Retailers need to have a solid understanding of how visual searches are informed

Crystal Carter, head of SEO communications at WIX, says that: “Retailers need to have a solid understanding of how visual searches are informed.” To identify products, AR relies on the ability to recognise “billions of entities, like logos, brand colours, landmarks, text and named objects.” These all need to be visible in a product’s online display if it is to be picked out by AI in a visual search. 

“For instance, if you’re selling a teapot, make sure the online image shows the handle and spout, ideally in profile. If you have an in-store display, ensure logos are given high priority, any text is unobscured, and objects are well-lit and well-staged. Busy backgrounds are a no-go.” 

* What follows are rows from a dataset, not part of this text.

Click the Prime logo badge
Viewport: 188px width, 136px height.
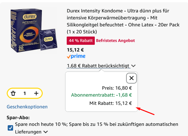coord(76,56)
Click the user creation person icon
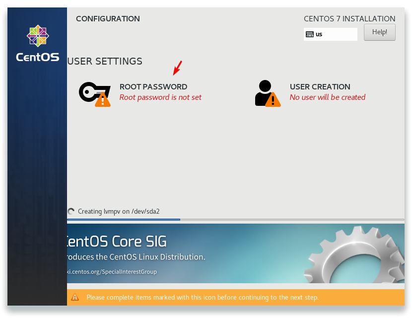412x318 pixels. (268, 93)
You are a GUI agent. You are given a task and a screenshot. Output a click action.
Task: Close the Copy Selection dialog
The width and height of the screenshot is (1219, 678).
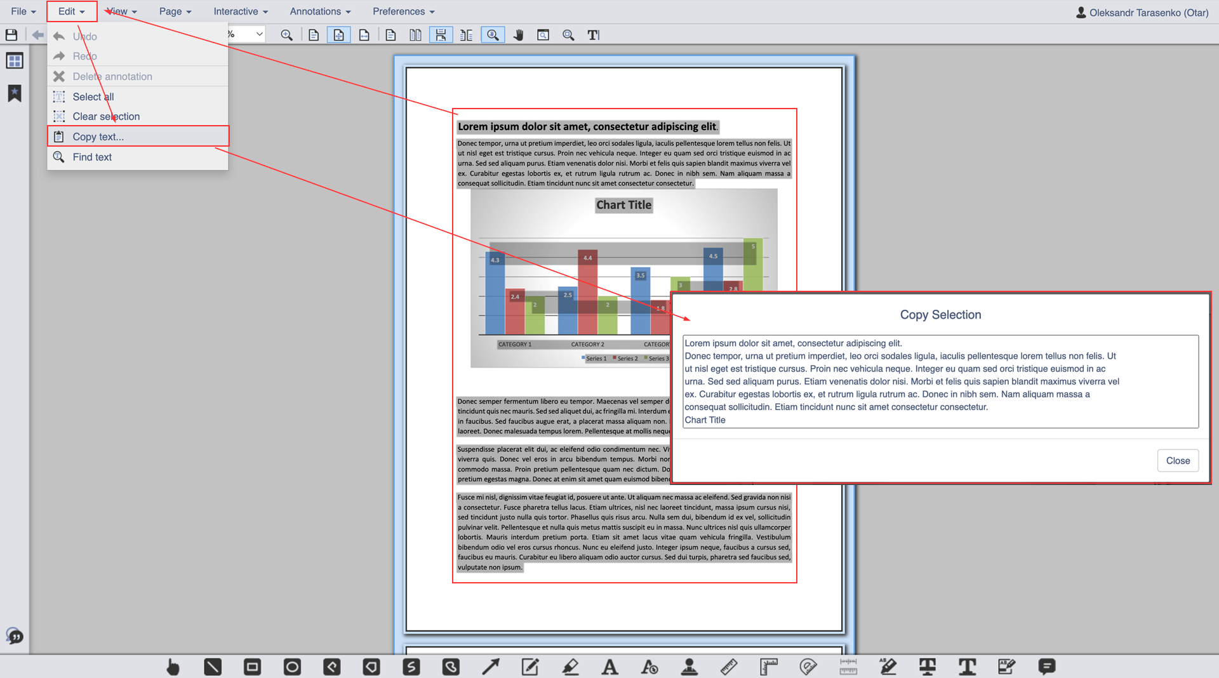point(1178,461)
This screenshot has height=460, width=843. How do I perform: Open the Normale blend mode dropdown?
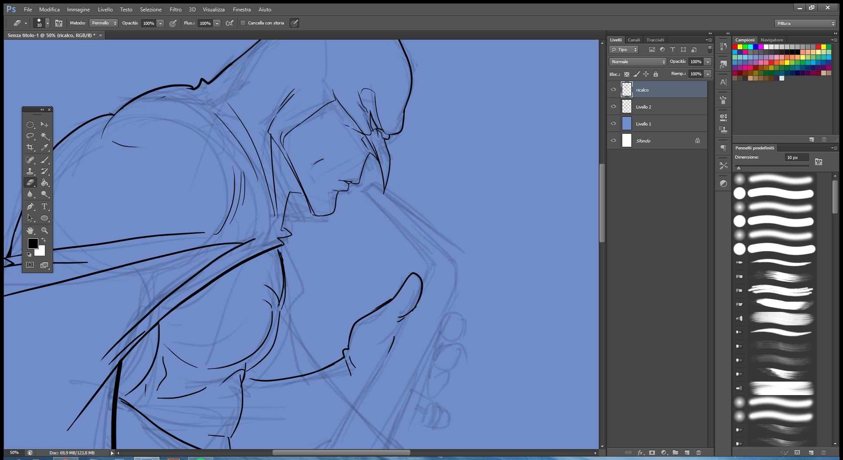click(x=637, y=62)
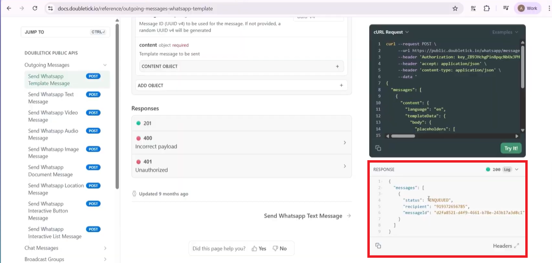Go back to the previous page
This screenshot has height=263, width=552.
click(9, 8)
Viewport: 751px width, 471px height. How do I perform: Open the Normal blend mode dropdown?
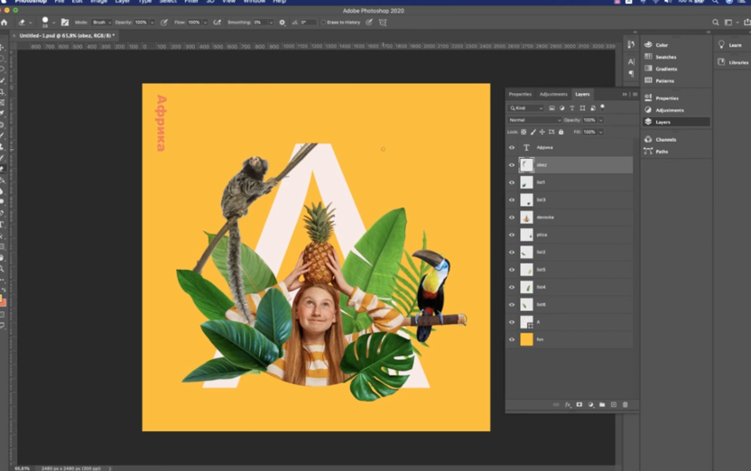click(x=533, y=119)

Where retailers might struggle is imagining use cases where visual search can be leveraged to bring people in-store. After all, how do you bring the technology to bear when you are already surrounded by shelves crammed with physical products? The answer could be to purposefully empty those shelves.

Bringing visual search in-store

This is what footwear brand Eobuwie did when it wanted to create a unique in-store experience, hiding all its product in a stockroom loaded with more than 110,000 pairs of shoes, leaving a clean, future-fit retail space that contained just tables and tablets where customers can search for the shoes they want. Once chosen, its shoes are sent from the stockroom, via racking, to appear behind the cash desks to create the kind of retail theatre that customers can’t get online. 

Visual search can move this concept on to prompt customers to walk in from the street to find a match in-store. Not only would this engage young consumers, who usually shop online, but it would also appeal to consumers who still wanted a more traditional retail experience. If the item isn’t in stock then the customer will already be in the store, making an alternative purchase a possibility. 

What is clear is that regardless of whether visual search is viewed as a threat or an opportunity, the reaction to the technology needs to be similarly proactive. It may be the next step in digital Darwinism that retailers must actively prepare and optimise for.